◆ Your task: Return the material below exactly, but only from the line with "This screenshot has width=918, height=579." through the line with "Click the Google logo to return home", and without its pictures.

◆ Raw data:
##############################
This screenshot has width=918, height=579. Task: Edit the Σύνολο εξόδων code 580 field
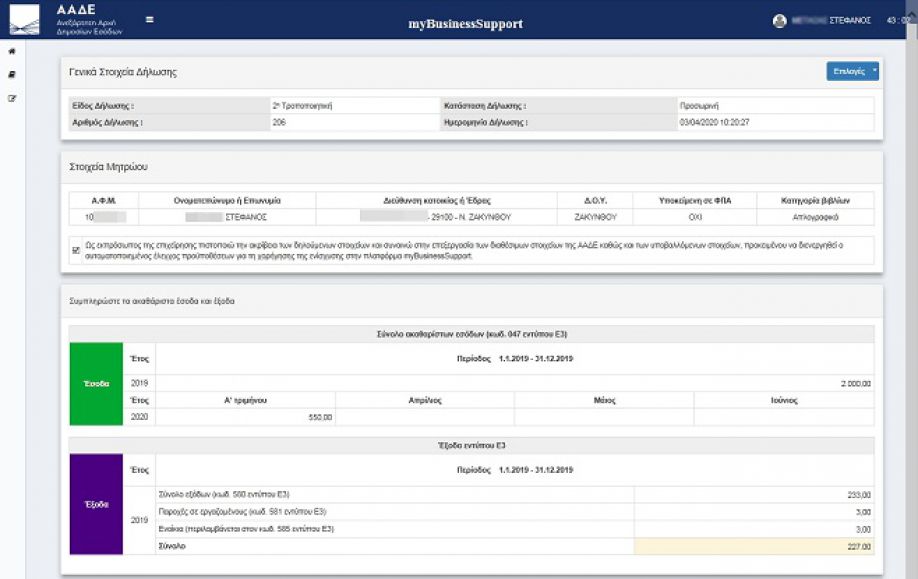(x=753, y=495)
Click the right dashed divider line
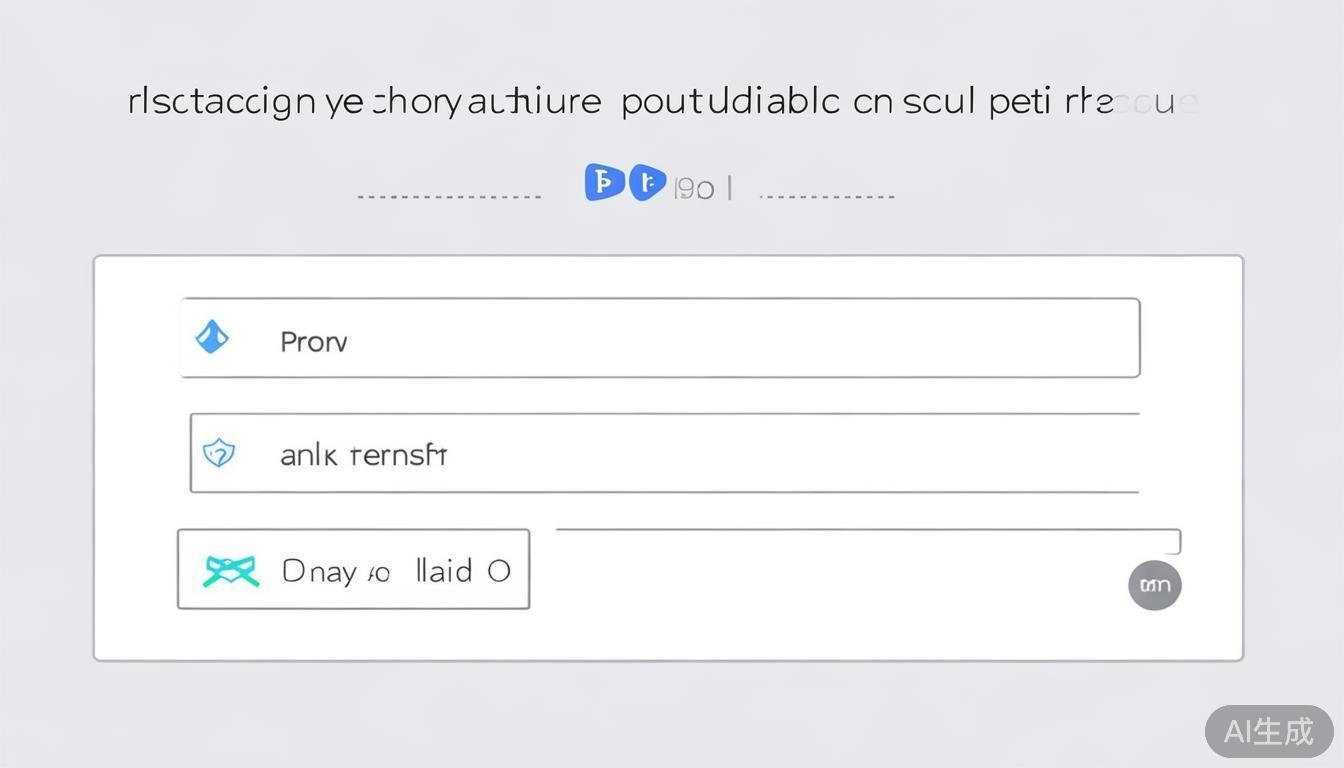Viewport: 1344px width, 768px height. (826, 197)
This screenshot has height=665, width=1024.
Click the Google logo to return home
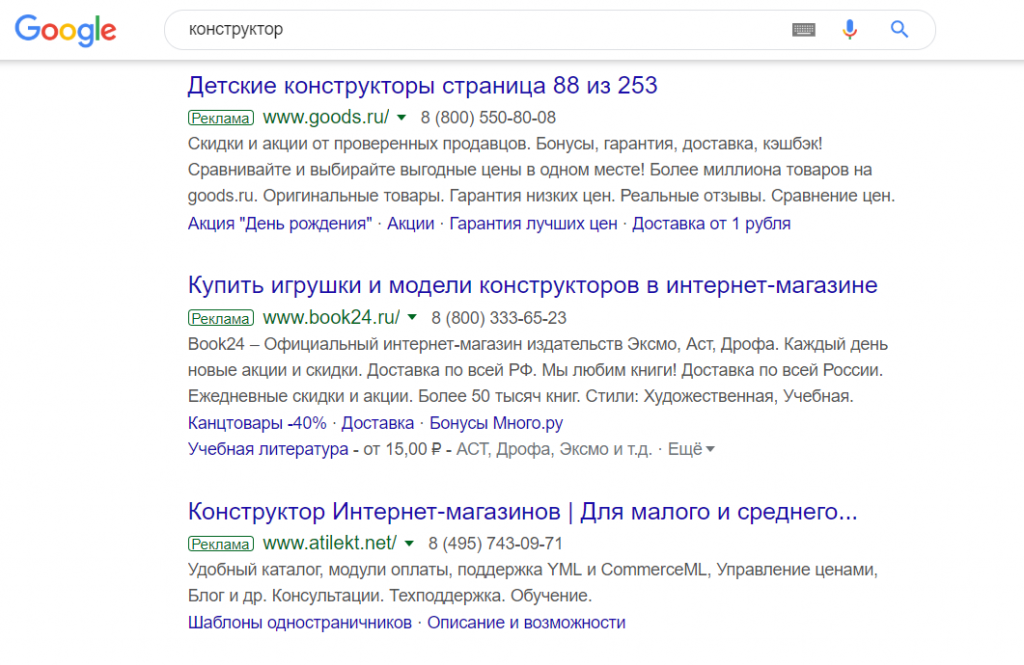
##############################
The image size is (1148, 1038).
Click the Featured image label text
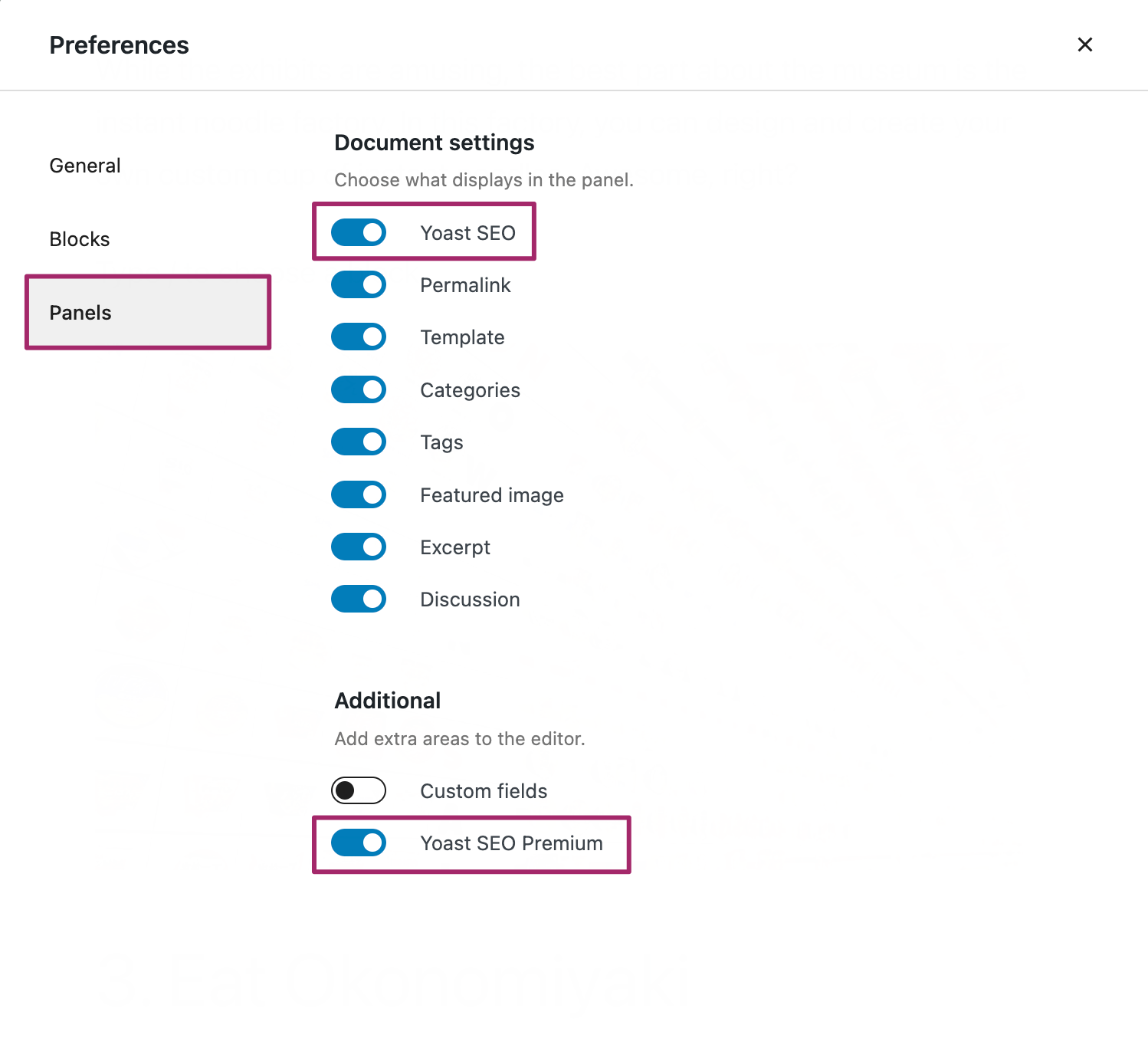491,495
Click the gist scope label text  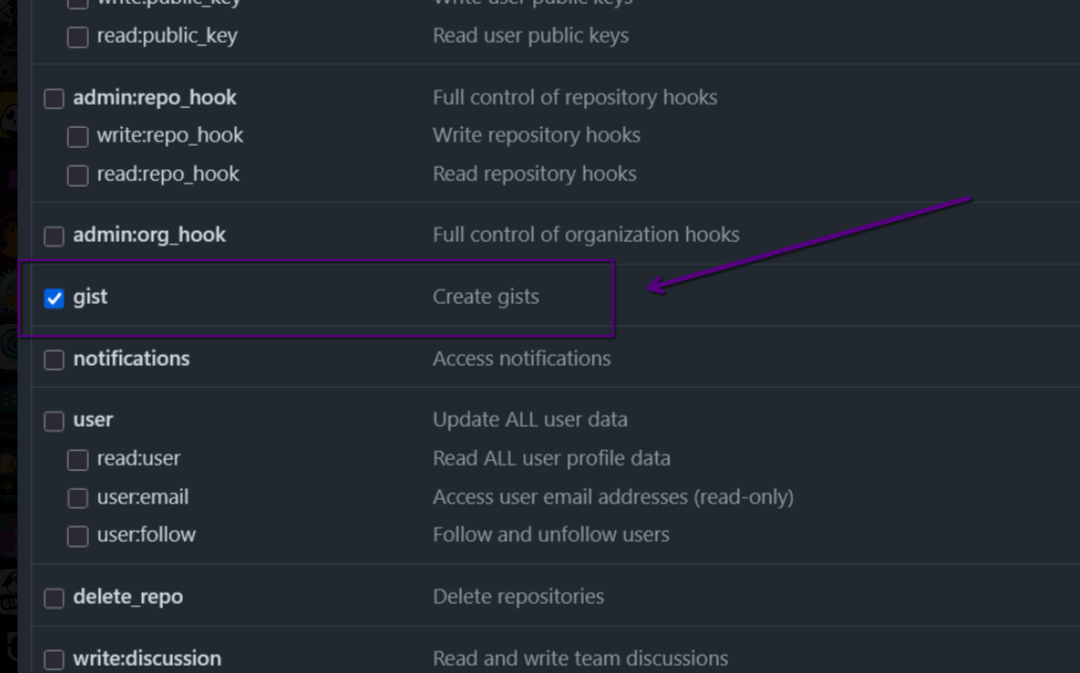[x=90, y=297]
##############################
◆ Solution:
This screenshot has width=918, height=579. Task: Edit the Σύνολο εξόδων code 580 field
(x=753, y=495)
Click the right dashed divider line
Viewport: 1344px width, 768px height. (826, 197)
This screenshot has height=665, width=1024.
Click the Google logo to return home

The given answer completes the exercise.